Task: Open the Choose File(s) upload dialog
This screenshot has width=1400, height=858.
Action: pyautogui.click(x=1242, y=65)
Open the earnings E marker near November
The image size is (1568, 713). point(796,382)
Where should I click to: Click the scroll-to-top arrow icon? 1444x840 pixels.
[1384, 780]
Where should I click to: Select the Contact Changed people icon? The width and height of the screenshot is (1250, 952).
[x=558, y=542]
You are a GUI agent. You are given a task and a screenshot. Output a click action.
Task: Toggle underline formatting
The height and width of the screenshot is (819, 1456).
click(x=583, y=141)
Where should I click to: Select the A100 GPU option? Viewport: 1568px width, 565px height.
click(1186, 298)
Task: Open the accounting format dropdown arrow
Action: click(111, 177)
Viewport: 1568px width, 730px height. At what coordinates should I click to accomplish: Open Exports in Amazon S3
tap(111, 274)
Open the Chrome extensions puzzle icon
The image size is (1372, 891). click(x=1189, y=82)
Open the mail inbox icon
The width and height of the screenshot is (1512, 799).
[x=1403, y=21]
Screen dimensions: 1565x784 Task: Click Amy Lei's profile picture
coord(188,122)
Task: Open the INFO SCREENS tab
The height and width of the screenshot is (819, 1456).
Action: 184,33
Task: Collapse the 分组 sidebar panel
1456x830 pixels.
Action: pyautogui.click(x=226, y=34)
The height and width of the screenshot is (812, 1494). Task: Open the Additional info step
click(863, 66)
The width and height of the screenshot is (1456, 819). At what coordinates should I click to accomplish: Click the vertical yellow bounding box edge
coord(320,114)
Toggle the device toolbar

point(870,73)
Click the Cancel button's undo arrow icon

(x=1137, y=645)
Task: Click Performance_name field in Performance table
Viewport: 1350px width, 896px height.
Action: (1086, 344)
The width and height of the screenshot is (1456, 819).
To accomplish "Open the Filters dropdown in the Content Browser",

________________

▶ What to do
Every single record is to be set down again, unaltered.

▶ Exercise solution
Task: Open the Choose File(s) upload dialog
This screenshot has width=1400, height=858.
Action: pyautogui.click(x=1242, y=65)
Open the earnings E marker near November
The image size is (1568, 713). point(796,382)
Where should I click to: Click the scroll-to-top arrow icon? 1444x840 pixels.
[1384, 780]
Where should I click to: Select the Contact Changed people icon? The width and height of the screenshot is (1250, 952).
[x=558, y=542]
You are a GUI agent. You are given a task and a screenshot. Output a click action.
Task: Toggle underline formatting
The height and width of the screenshot is (819, 1456).
click(x=583, y=141)
Where should I click to: Select the A100 GPU option? Viewport: 1568px width, 565px height.
click(1186, 298)
Task: Open the accounting format dropdown arrow
Action: click(111, 177)
Viewport: 1568px width, 730px height. At what coordinates should I click to accomplish: Open Exports in Amazon S3
tap(111, 274)
Open the Chrome extensions puzzle icon
The image size is (1372, 891). click(x=1189, y=82)
Open the mail inbox icon
The width and height of the screenshot is (1512, 799).
[x=1403, y=21]
Screen dimensions: 1565x784 Task: Click Amy Lei's profile picture
coord(188,122)
Task: Open the INFO SCREENS tab
The height and width of the screenshot is (819, 1456).
Action: 184,33
Task: Collapse the 分组 sidebar panel
1456x830 pixels.
Action: pyautogui.click(x=226, y=34)
The height and width of the screenshot is (812, 1494). Task: Open the Additional info step
click(863, 66)
The width and height of the screenshot is (1456, 819). At what coordinates should I click to accomplish: Click the vertical yellow bounding box edge
coord(320,114)
Toggle the device toolbar

point(870,73)
Click the Cancel button's undo arrow icon

(x=1137, y=645)
Task: Click Performance_name field in Performance table
Viewport: 1350px width, 896px height.
Action: (1086, 344)
The width and height of the screenshot is (1456, 819).
To accomplish "Open the Filters dropdown in the Content Browser",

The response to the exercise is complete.